Loin des atermoiements sur la crise de la dette, l'Europe s'offrait une parenthèse mardi, au nord de l'Allemagne. L'endroit aurait pu rester inconnu du grand public si la petite ville de Lubmin n'était pas depuis ce jour-là le lieu d'arrivée d'un gazoduc unique en son genre : Nord Stream. Le gazoduc sous-marin le plus long du monde. À l'autre bout des 1.224 kilomètres, qui traversent la mer Baltique, Vyborg, ville d'acheminement du gaz russe et dorénavant l'un des deux points stratégiques de la nouvelle union énergétique entre la Russie et l'Europe.
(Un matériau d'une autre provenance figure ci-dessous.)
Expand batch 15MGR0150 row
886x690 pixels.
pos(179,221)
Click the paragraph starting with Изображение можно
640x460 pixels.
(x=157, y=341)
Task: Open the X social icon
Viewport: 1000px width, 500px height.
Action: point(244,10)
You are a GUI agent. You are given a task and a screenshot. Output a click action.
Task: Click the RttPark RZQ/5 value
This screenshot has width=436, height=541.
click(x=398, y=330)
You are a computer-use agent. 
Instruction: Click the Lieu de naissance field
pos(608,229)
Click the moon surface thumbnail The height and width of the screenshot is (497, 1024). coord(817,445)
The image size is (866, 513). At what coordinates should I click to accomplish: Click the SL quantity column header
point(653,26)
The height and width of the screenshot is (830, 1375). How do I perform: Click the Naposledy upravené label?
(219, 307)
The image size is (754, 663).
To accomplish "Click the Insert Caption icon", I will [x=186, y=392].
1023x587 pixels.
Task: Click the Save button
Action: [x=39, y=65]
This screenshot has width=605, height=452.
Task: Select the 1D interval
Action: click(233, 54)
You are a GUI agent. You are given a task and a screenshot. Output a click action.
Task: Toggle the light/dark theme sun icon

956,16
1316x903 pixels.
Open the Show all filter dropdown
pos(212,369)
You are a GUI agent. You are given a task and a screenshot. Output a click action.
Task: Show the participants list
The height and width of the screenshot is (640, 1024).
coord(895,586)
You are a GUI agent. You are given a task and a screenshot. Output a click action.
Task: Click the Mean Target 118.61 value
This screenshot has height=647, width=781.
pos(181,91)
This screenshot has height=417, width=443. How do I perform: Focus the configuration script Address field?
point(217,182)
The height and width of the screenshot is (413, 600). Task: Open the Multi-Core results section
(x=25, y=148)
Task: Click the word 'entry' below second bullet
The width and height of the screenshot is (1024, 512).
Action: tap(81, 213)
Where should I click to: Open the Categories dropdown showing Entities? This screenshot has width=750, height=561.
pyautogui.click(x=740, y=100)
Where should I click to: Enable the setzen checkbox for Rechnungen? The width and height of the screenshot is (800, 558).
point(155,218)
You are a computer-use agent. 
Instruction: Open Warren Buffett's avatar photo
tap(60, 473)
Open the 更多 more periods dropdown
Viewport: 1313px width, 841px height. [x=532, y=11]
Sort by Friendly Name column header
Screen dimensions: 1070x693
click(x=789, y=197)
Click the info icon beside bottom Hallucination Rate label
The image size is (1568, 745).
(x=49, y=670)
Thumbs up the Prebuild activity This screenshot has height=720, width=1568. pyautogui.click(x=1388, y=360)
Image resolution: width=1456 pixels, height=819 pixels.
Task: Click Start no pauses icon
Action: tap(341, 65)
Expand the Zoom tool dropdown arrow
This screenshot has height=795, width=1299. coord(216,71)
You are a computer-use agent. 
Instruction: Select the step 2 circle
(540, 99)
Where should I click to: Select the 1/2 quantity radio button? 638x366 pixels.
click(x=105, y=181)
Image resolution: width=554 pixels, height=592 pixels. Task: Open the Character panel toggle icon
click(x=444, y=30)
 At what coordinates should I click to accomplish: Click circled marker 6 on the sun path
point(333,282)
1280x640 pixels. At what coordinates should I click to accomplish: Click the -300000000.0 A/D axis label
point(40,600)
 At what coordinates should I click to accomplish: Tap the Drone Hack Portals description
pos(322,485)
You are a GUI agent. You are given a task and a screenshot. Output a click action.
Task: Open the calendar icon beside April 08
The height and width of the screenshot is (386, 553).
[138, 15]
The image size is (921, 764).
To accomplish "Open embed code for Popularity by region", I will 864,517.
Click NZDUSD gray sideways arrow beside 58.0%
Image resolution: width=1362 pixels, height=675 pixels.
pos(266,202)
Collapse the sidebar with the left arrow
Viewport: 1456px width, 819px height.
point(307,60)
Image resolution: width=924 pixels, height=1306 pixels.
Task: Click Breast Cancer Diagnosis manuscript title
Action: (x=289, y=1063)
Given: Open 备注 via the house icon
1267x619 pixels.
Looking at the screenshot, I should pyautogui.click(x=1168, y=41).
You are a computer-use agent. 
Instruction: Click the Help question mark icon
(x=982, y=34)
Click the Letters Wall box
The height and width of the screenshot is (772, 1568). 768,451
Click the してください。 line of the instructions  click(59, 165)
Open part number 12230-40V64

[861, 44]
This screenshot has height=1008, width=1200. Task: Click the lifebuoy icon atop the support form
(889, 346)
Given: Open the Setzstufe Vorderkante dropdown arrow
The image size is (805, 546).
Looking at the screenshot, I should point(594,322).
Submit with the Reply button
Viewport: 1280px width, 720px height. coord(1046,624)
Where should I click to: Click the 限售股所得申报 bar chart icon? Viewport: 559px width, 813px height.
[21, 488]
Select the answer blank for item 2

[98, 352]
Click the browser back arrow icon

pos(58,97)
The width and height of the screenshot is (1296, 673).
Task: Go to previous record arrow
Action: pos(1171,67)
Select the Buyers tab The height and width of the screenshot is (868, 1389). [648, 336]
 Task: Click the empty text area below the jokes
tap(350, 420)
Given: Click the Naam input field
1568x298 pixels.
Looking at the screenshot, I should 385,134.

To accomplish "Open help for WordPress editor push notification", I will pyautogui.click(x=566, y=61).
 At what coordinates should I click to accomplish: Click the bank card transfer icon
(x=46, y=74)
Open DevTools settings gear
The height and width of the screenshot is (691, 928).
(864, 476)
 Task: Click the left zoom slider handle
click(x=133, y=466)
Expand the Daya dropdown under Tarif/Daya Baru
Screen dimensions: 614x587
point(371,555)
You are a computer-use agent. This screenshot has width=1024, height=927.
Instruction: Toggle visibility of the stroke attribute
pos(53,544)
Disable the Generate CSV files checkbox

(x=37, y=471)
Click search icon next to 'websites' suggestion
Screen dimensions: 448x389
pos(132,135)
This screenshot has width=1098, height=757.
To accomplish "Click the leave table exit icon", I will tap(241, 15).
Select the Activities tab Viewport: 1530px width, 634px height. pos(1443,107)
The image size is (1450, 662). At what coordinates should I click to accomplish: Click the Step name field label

Pour l'événement, Lubmin est vite sortie de l'anonymat. L'inauguration s'est faite en grande pompe. Angela Merkel, Dmitri Medvedev, François Fillon mais également Mark Rutte, le Premier ministre des Pays-Bas, ou encore Günther Oettinger, le commissaire européen à l'Énergie, ont fait le déplacement. Rien d'étonnant à cela. Le projet est collectif à l'image de l'actionnariat du consortium. Si la part du lion revient au géant russe Gazprom qui en détient 51 %, les groupes européens ne sont pas en reste avec les allemands E.ON (15,5 %) et Wintershall (15,5 %), le hollandais Gasunie (9 %) et GDF Suez (9 %). Leur intérêt est de taille. Lorsque la seconde tranche, à savoir un autre gazoduc identique courant en parallèle du premier, sera achevée au second semestre 2012, ce sont en tout 55 milliards de mètres cubes de gaz qui transiteront chaque année par cette nouvelle artère énergétique.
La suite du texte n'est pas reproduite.